=== Passage ===
■ ■ ■ ■ ■

It had been a widely known but little discussed fact within the [Hombu] dojo [in Tokyo] that after Ueshiba had spent a long time in China…his entire technique changed…
– – – from Opening the Energy Gates of Your Body, Bruce Frantzis, p. 8
I studied with O’Sensei Morihei Ueshiba… during my undergraduate days in Japan…between 1967 and 1969….Ueshiba was far beyond [what I saw of Tokyo-based] aikijitsu‘s level of sophistication. His ability to enter; turn, attract, and then play with and lead an opponent’s chi and mind was phenomenal….
It is my opinion…that it is completely reasonable to assume Ueshiba studied ba gua while he was in China. The entering, turning, and leading of one’s opponent, as well as the undreds of subtle energy projections of aikido are fundamental ba gua techniques that existed long before Ueshiba’s birth….
With Ueshiba, you began to expect the paranormal. I still vividly remember that he could get behind you so quickly it was as if he had disappeared. The same is true of top ba gua people. You could have Ueshiba clearly in your sight, and suddenly he was gone. Then, with equal suddenness, he was back. Ueshiba would then fake a hit and then joint-lock and/or throw you to the ground. In contrast, ba gua people typically would actually hit you first and then throw you to the ground. This “now you see me, now you don’t” is one of the great martial strengths of ba gua adepts. Unlike a boxer or karate person, whose hand you can see coming at you, ba gua people have…a strange kind of speed that is so subtle you cannot perceive its origin or destination.
In watching films of the late master, one can see Ueshiba clearly demonstrating many of the chi principles of ba gua. But while these chi principles are referred to in the vaguest of terms in aikido… in ba gua the critical energy principles are articulated in great depth and are specified in a systematic way….
– – – from The Power of Internal Martial Arts, Bruce Frantzis, pp.118-119
I do not believe it honest to keep quite about the fact that [something akin to] aikido existed already in China, in certain practices in kung fu (I was able to observe, myself, that the kam na sao of the Hung gar style is a technique so close to aikido that there can be no possible doubt) and in okinawa-te (I have seen aikido in certain kata of the okinawate-goju-ryu).

■ ■ ■ ■ ■

=== Supplied information ===
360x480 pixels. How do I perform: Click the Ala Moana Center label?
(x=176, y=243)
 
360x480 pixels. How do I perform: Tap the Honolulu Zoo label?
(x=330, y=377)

■ ■ ■ ■ ■

=== Tasks ===
1. Answer these from the passage on Ueshiba and ba gua:
(a) Between which years did the writer study with Ueshiba in Japan?
(b) What do ba gua people typically do before throwing an opponent to the ground?
(c) Which technique of the Hung gar style is called close to aikido?
2. Quote the passage on Ueshiba and ba gua word for word. Begin at the words "In watching films" and stop after "a systematic way….".
3. Write what could come next after the last sentence of the passage on Ueshiba and ba gua.
The listing comes from a different source than the passage on Ueshiba and ba gua.

=== Task results ===
1.
(a) Between 1967 and 1969.
(b) They actually hit the opponent first.
(c) The kam na sao.

2.
In watching films of the late master, one can see Ueshiba clearly demonstrating many of the chi principles of ba gua. But while these chi principles are referred to in the vaguest of terms in aikido… in ba gua the critical energy principles are articulated in great depth and are specified in a systematic way….

3.
– – – André Cognard Shihan (So-Shihan of Aikido Kobayashi Ryu and designated successor to Hirokazu Kobayashi Shihan), Le corps conscient, p. 15
O-Sensei went to Mongolia, to China on business and for religious matters. I understand he did some research on martial arts while there. The same thing occured with Chinese martial arts as when O-Sensei studied Japanese martial arts; his spirit became part of the martial art. So, for example, when O-Sensei did the Kashima sword style, it became the Aiki sword. His way of using ki and turning his hips were completely different.
– – – Morihiro Saito Shihan – Aiki News interview, June 1975, p. 6
SP: We understand that Ueshiba Sensei went to Manchuria every year.
Shigenobu Okamura: Yes, after Manchuria was established. He used to go there to get away from Japan….
SP: Did O-Sensei go as far as Peking?
Shigenobu Okamura: Yes, he went to Peking, too. He saw various Chinese martial arts. There are good martial arts in China. Ueshiba Sensei was impressed by them. Chinese came to our Kenkoku University and demonstrated various bujutsu. There is a wonderful bujutsu where you swing about a Chinese broad sword.
– – – Aikido Journal interview with Shigenobu Okamura Shihan, May 14, 1983
Ueshiba Morihei (Wang Shou-Kao, to use the Chinese name given to him by Onisaburo Deguchi), in the course of his visits to China and Manchuria – at the time a Japanese protectorate (Manchuko) – apparently met with several famous Chinese masters who initiated him into the mysteries of Taoist cosmology, and of Baguazhang. One of these masters was Gao Yi-Sheng (see Le Rituel du Dragon, Les sources et les racines des arts martiaux, editions Chariot d’or, by Georges Charles – xingyiquan expert and writer.)
In 1991, a mangaka (creator of Japanese cartoons) and martial arts practitioner, told me exactly the same thing. But at the time I made no attempt to learn more.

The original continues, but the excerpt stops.